Martin Agency Wins Pizza Hut

Yum! Brands has awarded lead creative duties on its Pizza Hut brand to The Martin Agency after a review, the client confirmed today.

The decision came after a full day of presentations in New York. The other finalist, Interpublic Group’s Gotham in New York, went first, followed by Martin, according to a client representative. Each agency got about three hours to present to executives from Pizza Hut and Yum!, including the latter’s CEO, David Novak, said sources.

“Throughout this process we’ve been impressed with the creativity and insights-led approach that The Martin Agency embodies,” said Pizza Hut chief marketing officer Brian Niccol, in a statement. “The Martin Agency team understands our business, knows our customers and realizes the unique opportunity before us. I’m energized by the exciting changes that are in store for our brand.”

Pizza Hut’s major media spending totaled $275 million last year and $165 million in the first nine months of 2009, according to Nielsen. Those figures don’t include online spending.

The winner succeeds Omnicom Group’s BBDO, which had handled the brand since 1987. A “happy” Mike Hughes, president of IPG’s Martin, referred calls to the Dallas-based client.

“Pizza Hut is an iconic, culturally resonant brand that appeals to a mainstream-American audience we know very well,” said John Adams, chairman and CEO of The Martin Agency, in a statement. “It gives us a great deal of pleasure and pride to assist Pizza Hut on the next step of their incredible journey.”

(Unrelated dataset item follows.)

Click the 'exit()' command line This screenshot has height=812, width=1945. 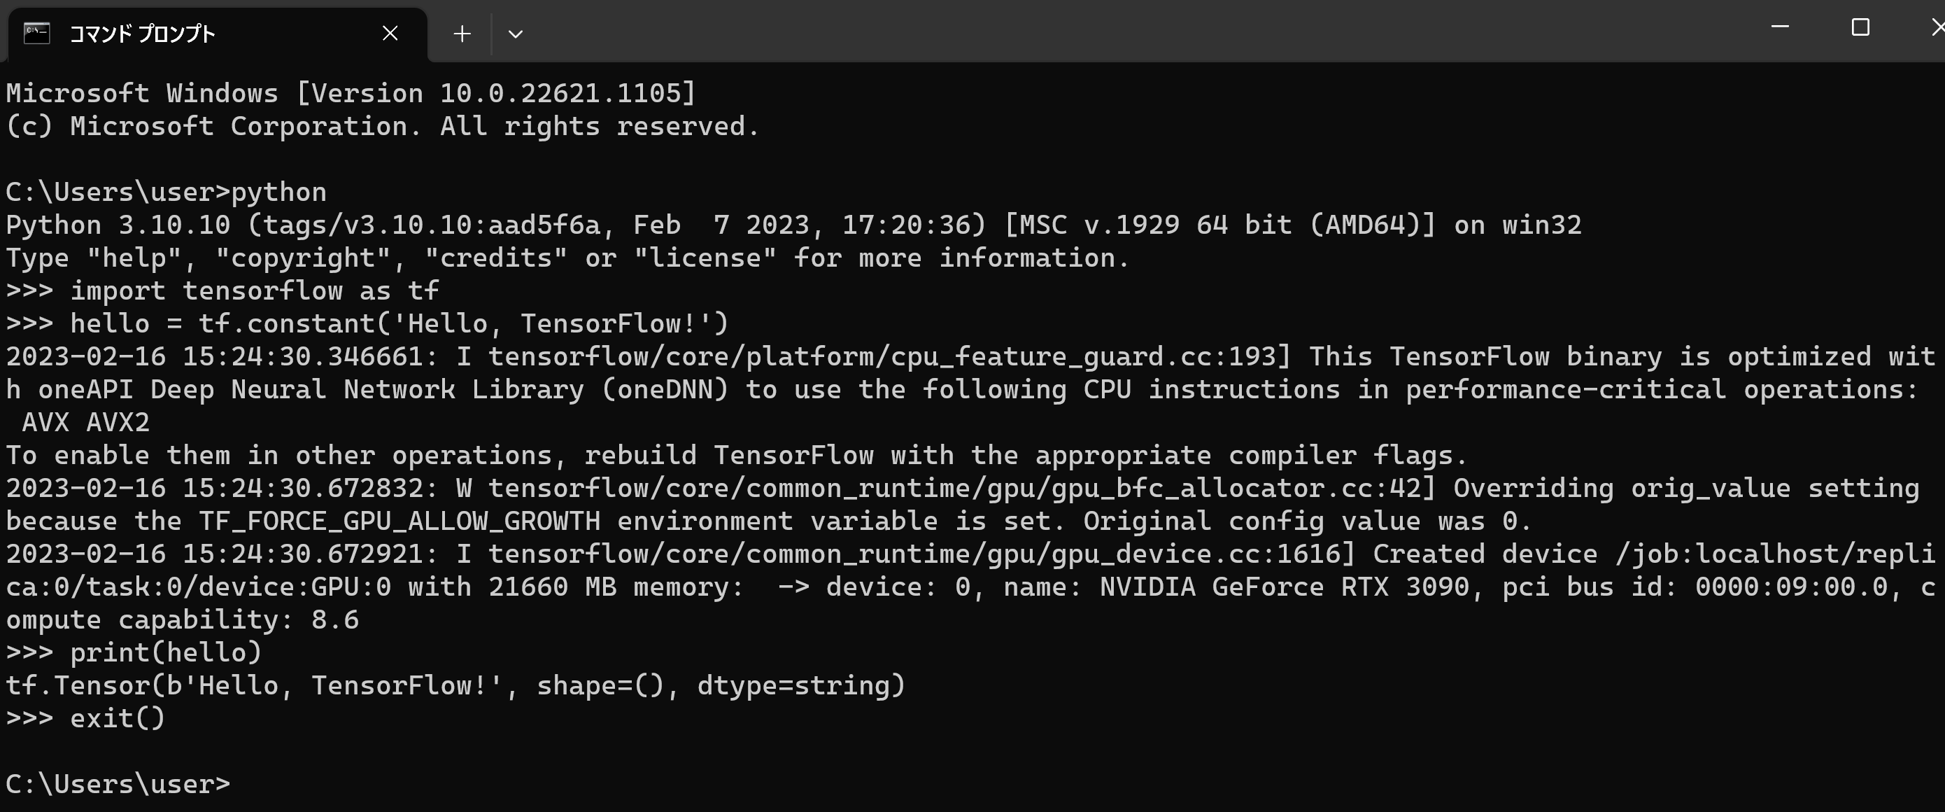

Pizza Hut launched the review in September, saying at the time that it was seeking “innovative consumer-insight-led advertising.”

In October, the client narrowed its focus to five finalists, including MDC Partners’ Kirshenbaum Bond Senecal + Partners, Publicis Groupe’s Saatchi & Saatchi and Omnicom Group’s Merkley + Partners. Kirshenbaum exited in early November — just a day before a creative work session — and the client cut Saatchi and Merkley about two weeks ago, leaving Martin and Gotham.

New York consultancy Lee Anne Morgan & Partners managed the process with help from Alan Krinsky.